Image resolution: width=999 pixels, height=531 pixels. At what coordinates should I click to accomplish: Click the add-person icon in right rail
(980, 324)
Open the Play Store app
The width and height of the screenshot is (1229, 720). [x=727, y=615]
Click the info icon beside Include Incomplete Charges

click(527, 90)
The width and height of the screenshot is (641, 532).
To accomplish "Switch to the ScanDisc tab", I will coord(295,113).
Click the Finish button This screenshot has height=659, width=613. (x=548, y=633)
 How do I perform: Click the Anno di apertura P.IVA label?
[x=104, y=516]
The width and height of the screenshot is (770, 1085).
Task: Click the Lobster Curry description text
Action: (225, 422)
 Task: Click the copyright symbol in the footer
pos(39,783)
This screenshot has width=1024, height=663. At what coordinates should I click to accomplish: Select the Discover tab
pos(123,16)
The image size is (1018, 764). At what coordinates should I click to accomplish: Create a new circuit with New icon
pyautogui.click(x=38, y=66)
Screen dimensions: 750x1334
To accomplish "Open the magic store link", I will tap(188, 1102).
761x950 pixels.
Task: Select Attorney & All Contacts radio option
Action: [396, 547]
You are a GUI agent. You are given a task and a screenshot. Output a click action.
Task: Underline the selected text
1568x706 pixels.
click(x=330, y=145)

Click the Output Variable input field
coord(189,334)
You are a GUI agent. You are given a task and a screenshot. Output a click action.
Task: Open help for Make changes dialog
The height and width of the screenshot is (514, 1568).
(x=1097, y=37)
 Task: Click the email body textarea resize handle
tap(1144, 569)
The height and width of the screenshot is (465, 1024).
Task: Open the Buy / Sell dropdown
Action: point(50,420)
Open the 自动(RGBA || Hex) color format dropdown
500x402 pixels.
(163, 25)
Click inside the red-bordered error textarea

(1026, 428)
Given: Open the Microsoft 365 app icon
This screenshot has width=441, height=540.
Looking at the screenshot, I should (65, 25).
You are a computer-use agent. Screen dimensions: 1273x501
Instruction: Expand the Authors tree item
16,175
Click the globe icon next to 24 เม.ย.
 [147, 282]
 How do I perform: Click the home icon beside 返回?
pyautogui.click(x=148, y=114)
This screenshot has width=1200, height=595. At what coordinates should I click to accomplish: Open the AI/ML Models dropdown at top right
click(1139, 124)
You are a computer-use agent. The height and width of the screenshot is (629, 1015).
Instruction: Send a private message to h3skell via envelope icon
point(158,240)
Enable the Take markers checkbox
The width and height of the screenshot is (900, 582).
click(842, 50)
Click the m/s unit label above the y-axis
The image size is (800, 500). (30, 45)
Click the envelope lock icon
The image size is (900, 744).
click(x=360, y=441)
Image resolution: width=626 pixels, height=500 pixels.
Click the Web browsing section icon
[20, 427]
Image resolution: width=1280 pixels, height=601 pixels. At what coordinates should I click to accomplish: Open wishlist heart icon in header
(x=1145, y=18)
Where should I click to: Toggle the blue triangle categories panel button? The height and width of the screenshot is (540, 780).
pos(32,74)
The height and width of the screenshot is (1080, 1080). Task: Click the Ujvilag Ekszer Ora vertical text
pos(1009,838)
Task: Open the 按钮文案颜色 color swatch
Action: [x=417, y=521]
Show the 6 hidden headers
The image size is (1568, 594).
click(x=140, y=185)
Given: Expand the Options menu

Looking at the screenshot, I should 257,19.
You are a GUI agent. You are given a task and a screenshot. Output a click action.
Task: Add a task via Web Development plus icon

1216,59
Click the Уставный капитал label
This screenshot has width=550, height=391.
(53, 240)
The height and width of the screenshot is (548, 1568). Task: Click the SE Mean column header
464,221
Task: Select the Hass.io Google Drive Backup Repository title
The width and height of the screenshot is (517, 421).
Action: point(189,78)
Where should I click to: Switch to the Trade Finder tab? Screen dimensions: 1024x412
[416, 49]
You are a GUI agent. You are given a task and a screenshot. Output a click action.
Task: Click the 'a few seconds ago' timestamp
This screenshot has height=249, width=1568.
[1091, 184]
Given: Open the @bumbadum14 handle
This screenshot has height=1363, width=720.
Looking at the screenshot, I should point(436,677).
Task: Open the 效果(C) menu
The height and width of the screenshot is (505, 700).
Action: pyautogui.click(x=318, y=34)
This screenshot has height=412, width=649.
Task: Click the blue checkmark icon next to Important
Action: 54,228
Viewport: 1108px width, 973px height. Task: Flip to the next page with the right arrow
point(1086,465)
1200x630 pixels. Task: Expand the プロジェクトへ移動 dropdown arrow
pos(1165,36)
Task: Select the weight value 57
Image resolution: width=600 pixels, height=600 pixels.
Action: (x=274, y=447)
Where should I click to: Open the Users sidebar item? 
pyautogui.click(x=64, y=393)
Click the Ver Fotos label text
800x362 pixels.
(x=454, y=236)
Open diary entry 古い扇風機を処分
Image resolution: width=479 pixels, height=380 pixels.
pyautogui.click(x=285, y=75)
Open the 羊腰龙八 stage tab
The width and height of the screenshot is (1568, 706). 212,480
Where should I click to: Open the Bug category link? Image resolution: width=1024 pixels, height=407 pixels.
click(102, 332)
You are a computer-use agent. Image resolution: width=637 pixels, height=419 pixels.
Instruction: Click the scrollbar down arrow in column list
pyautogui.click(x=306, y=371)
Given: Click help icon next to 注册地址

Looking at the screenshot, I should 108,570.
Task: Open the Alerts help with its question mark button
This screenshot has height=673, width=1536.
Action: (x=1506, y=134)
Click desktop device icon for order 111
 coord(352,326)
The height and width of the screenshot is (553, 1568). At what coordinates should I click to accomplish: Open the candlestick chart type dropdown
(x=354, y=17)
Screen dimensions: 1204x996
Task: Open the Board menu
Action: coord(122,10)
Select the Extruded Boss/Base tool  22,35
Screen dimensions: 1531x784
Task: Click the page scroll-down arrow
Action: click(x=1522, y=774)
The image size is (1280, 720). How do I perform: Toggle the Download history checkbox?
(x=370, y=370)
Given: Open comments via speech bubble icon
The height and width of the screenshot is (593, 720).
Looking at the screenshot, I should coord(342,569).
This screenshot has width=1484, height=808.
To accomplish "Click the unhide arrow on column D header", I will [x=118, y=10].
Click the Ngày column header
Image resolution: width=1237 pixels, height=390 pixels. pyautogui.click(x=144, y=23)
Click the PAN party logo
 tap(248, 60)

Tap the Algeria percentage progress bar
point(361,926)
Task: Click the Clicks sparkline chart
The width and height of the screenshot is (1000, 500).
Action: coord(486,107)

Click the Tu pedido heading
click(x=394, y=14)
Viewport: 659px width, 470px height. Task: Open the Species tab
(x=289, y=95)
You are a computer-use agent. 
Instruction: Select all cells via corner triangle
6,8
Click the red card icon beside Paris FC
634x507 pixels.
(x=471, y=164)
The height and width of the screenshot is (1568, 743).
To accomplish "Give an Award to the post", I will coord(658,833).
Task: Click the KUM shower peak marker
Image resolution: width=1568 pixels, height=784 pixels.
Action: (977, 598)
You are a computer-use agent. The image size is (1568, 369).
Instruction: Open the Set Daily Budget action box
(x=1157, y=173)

- [Task to complete]:
Word for word, restate the lines above from the line containing "Click the globe icon next to 24 เม.ย." through the line containing "You are a computer-use agent. The height", with both included and nothing else.

- [Output of the exercise]:
Click the globe icon next to 24 เม.ย.
 [147, 282]
 How do I perform: Click the home icon beside 返回?
pyautogui.click(x=148, y=114)
This screenshot has width=1200, height=595. At what coordinates should I click to accomplish: Open the AI/ML Models dropdown at top right
click(1139, 124)
You are a computer-use agent. The height and width of the screenshot is (629, 1015).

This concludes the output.